EXERCISE INSTRUCTIONS: Pick out every line in the records below that contains the word "size", copying each one in full. Matches must have the same capitalization.

INPUT DATA:
'''

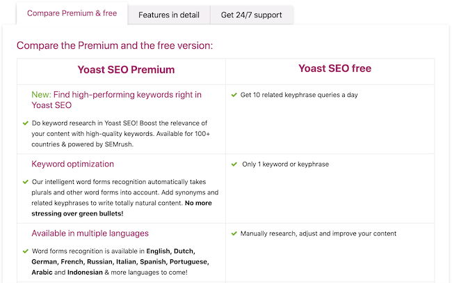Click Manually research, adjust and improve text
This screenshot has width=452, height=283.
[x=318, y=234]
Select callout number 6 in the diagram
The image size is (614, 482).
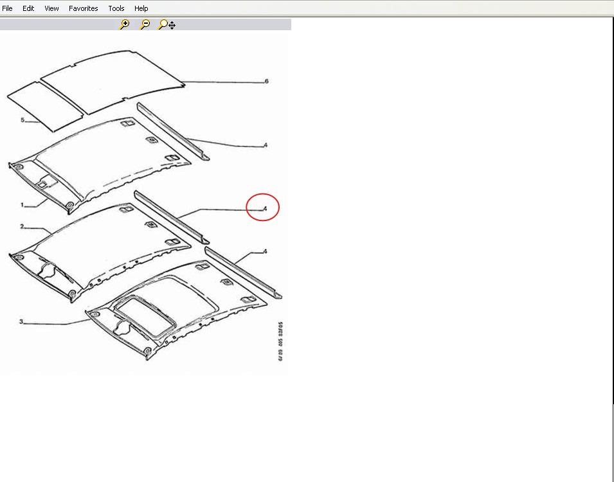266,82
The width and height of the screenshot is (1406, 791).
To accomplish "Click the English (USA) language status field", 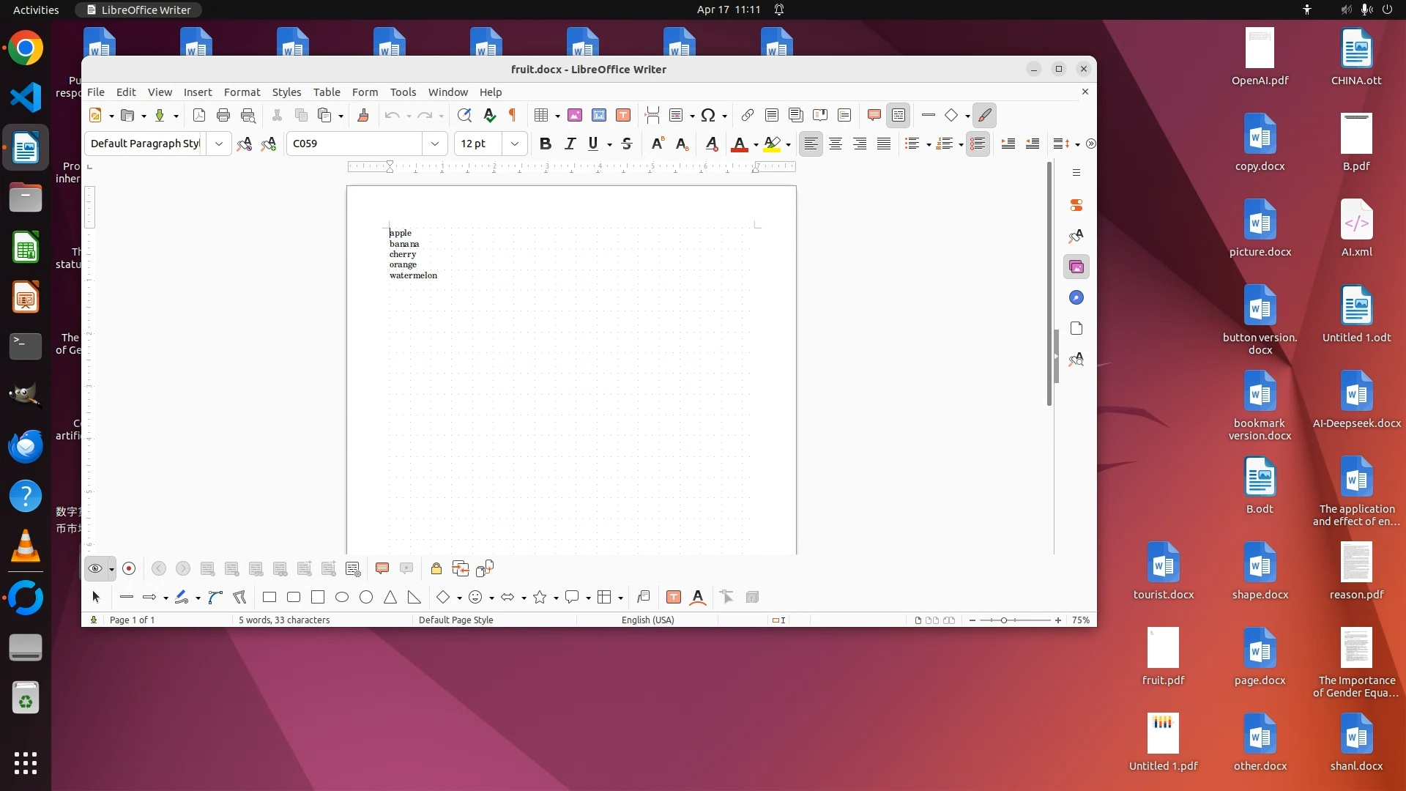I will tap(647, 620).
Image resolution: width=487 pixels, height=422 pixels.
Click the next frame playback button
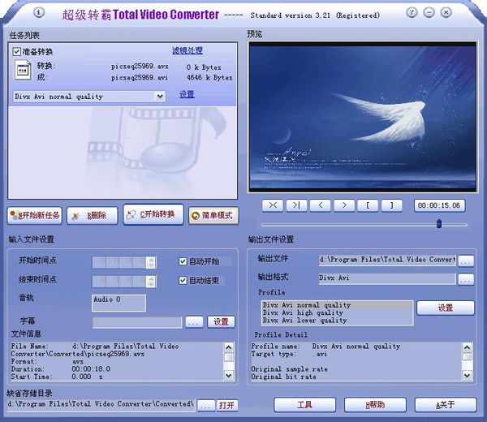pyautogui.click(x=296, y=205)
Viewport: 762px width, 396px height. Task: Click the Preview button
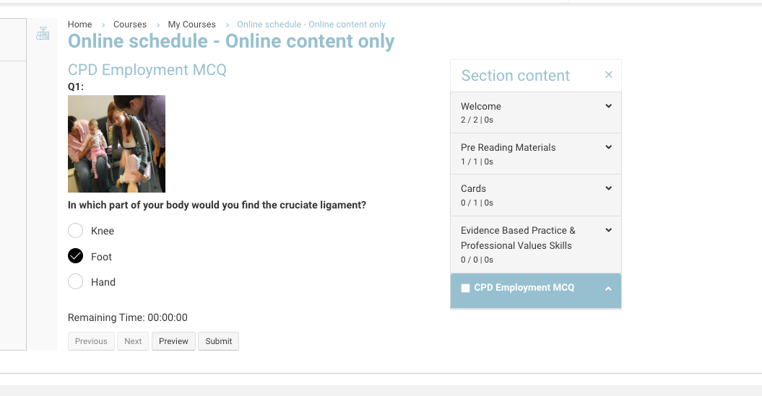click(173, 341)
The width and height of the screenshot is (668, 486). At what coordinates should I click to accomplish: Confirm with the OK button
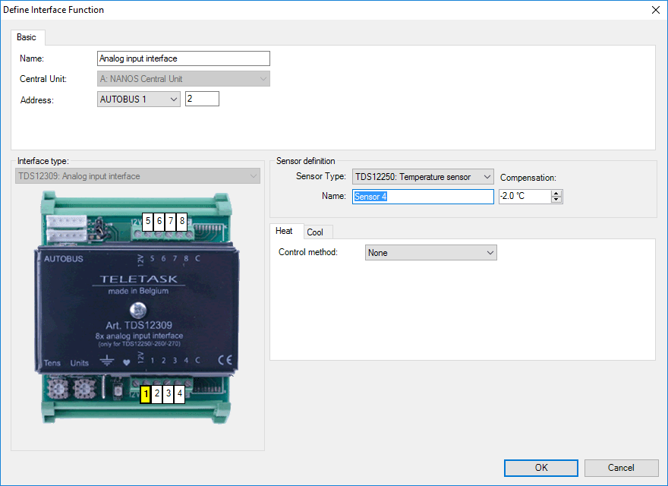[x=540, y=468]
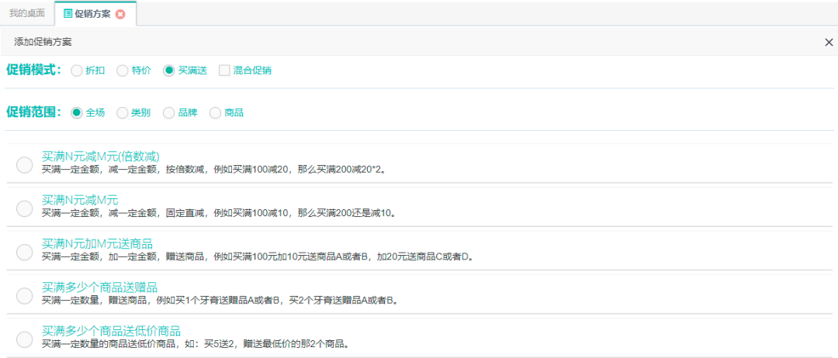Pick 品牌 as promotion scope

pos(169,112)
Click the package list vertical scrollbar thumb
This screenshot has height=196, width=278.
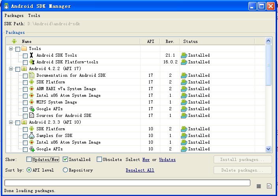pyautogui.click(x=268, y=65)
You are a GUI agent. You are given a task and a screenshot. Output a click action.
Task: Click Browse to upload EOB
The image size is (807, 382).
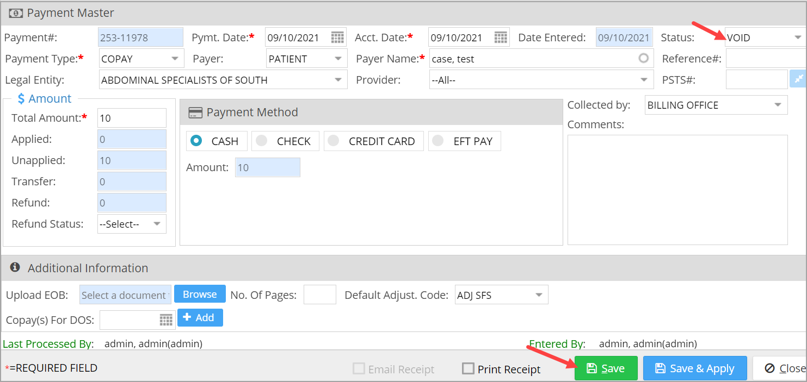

'''
'''

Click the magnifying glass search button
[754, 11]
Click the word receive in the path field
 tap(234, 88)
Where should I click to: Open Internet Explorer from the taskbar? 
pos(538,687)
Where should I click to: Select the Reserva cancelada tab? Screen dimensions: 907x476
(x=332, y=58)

'''

RIGHT ANSWER:
The image size is (614, 482).
The image size is (807, 382).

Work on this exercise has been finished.